The ups and downs of the Hero’s story

When your story, which genre do you use?

Are you the Hero?

Were you rollicking along quite happily when an unexpected call for your attention, effort and skills arrived out-of-the blue?

Did you hesitate but eventually relent?

Was your journey rocky at moments, yet in quite surprising ways, did the world come out to help you?

Did you triumph eventually, though most of the time you thought you would fail, horribly?

Did you come home at last, and sadly find an unappreciative audience?

You might be a Villain of course

You were rollicking along quite happily doing your thing when, suddenly, you had a chance to do something, well, not so honest, pleasant or fair to advance your cause?  And you took your chance.  You succeeded wonderfully.  You have the champagne and fast car to prove it but you will never be a push-over again?

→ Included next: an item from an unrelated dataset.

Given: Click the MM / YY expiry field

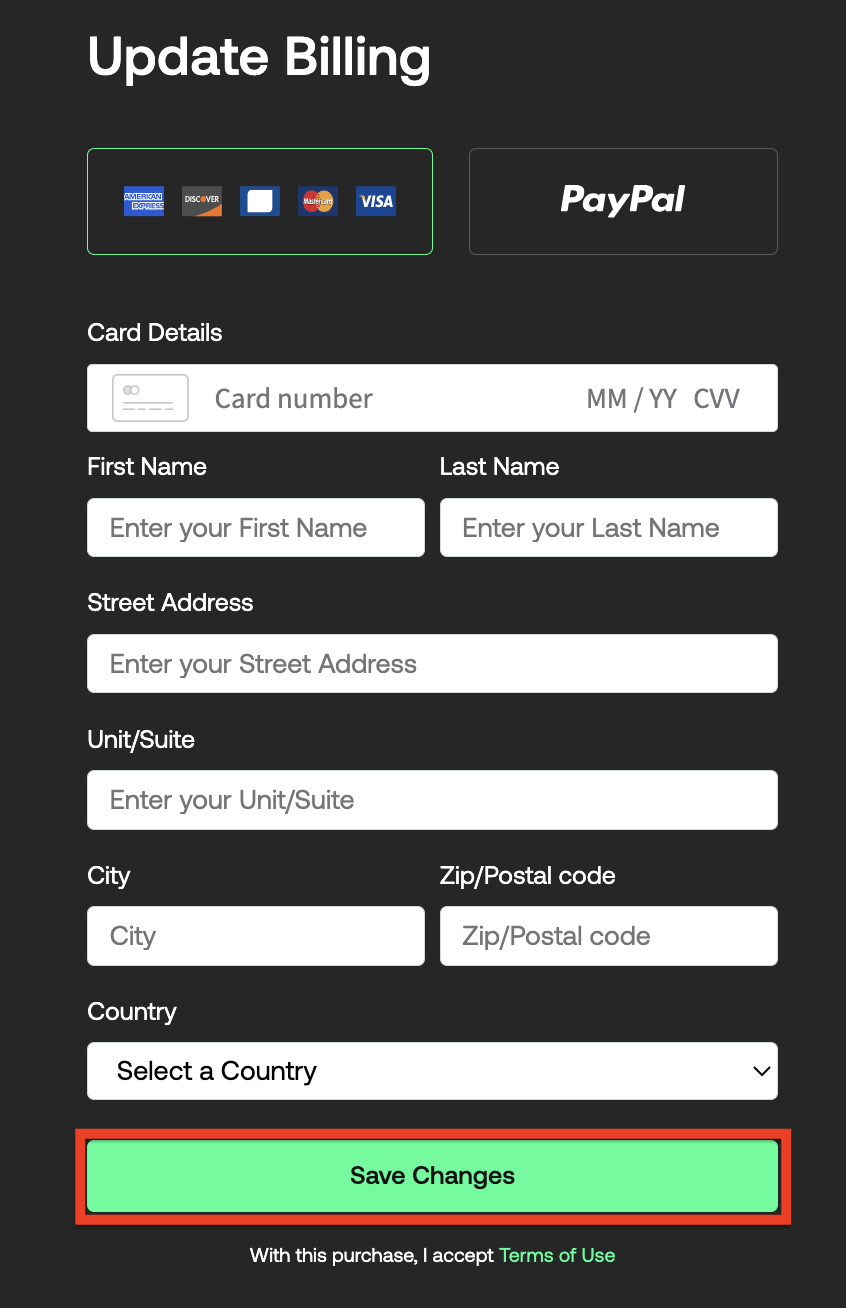Looking at the screenshot, I should 632,399.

Or you might be a Tragic Victim

You weren’t rollicking along quite happily and you got the call for your attention anyway.  And it was a pain in the rear end.  And it all went badly.  As it always does.

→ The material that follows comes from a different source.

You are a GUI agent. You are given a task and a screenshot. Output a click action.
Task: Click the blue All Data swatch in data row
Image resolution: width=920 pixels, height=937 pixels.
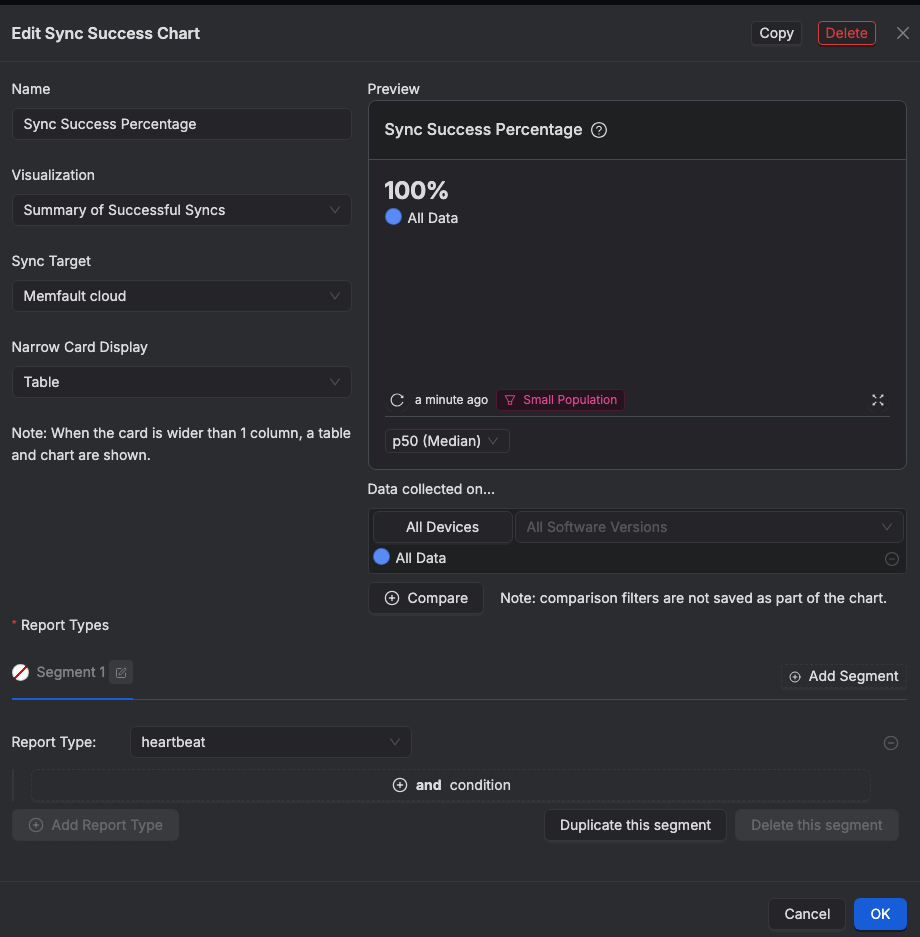point(381,558)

Do you prefer the Hero story?

We tell all three stories but it seems that we like the first best.  We like the scary Hero story which comes out OK in the end.

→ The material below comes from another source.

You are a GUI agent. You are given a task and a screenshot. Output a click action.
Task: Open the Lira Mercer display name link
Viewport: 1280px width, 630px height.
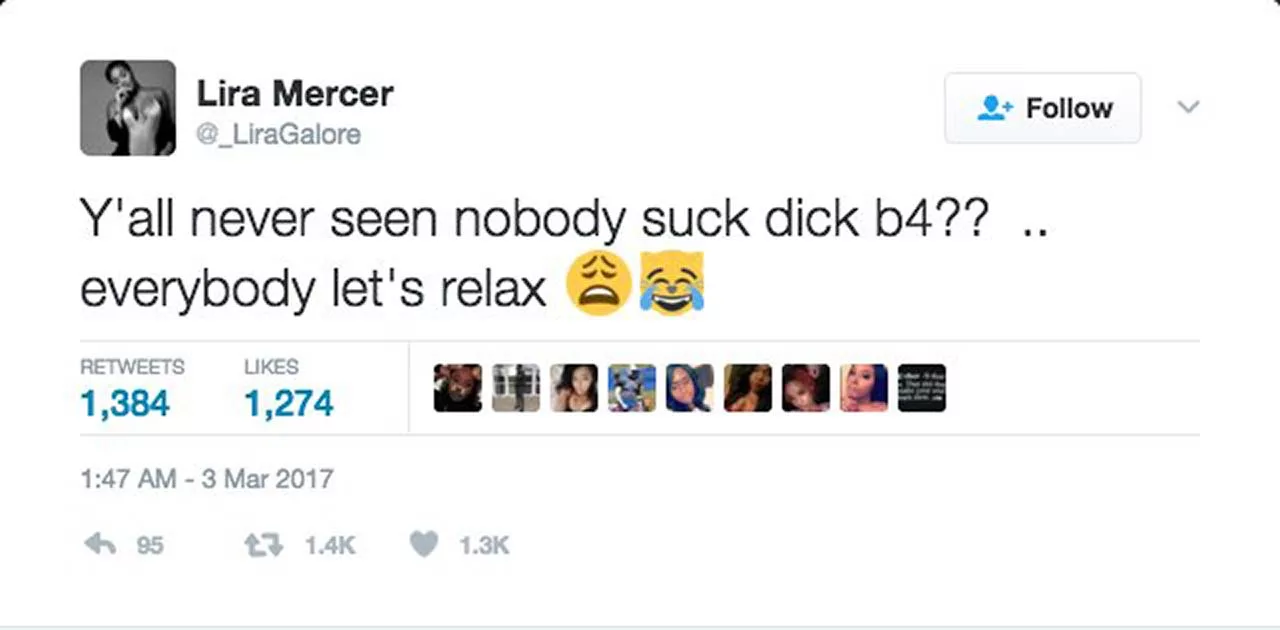pos(295,93)
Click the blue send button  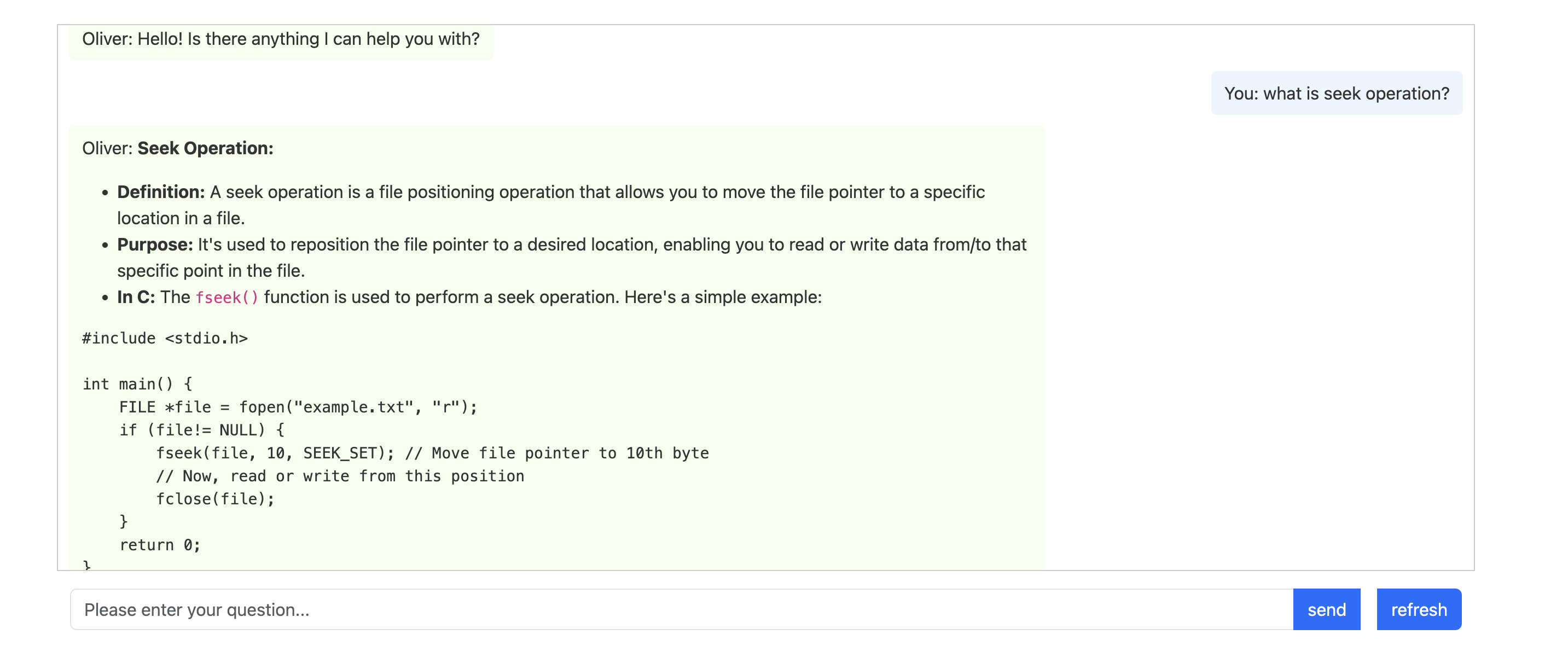(x=1326, y=609)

But it is very scary along the way.

1  Refusal of the call

We no more want to accept the call than we want to get up at 5am on a Sunday morning.  Our creature comforts are important to us.   But equally we are glad, pretty much as we do when we are up and about before sunrise. Our horizons widen and we feel vital and alive.  It’s a viseral thing.  It’s not scientific or measured by a questionnaire. It’s visceral.   We feel our pulse quicken.  We feel engaged.  We feel that we are living.

2  Trials and Tribulations

Yes, we have the special skills and qualities to pull this off for those who ask, but it is a big ask.  And failure flashes before us.  It really seems that this is the one that will get away.

And not everyone wants us to succeed, either.  There are plenty who would have us fail and will do their utmost to make sure we do.

Yet, there are others who come out to help us.  Once we have got over our earlier procastination and unwillingness to get going, the universe conspires to help us.

We don’t know that we will succeed.  But we do that we want to, for ourselves, for the people who asked, and for the people who joined us along the way.  Our desire to succeed makes the possibility of failure all the more scary.

3  The return

And the oddest feature of all in the hero’s story is the disorientation we feel on our return.

We may be a hero returned from a war.  We might have won a gold medal at the Olympics.  We may have graduated from uni.

We have the party.  We have the parade.  But it is a let-down.

We aren’t being party-poopers or ungrateful.  It’s just that we are no longer who we were when we began, and nor are the people we left behind.  We have a lot of catching up to do.

Some people don’t try.  They leave again and try to relive their adventure.  Grand prix racing drivers spring into my unkind mind.

Some people go quiet.  Old soldiers do particularly.  People cannot understand what they have gone through.

Others understand that they are in a new phase of their lives.  They engage with the community around them and they bring their new selves to what is happening around them.  They may have a relatively quiet period as they become reoriented and re-weave their place within it.  This can be hard.  But it is easier when we live the question.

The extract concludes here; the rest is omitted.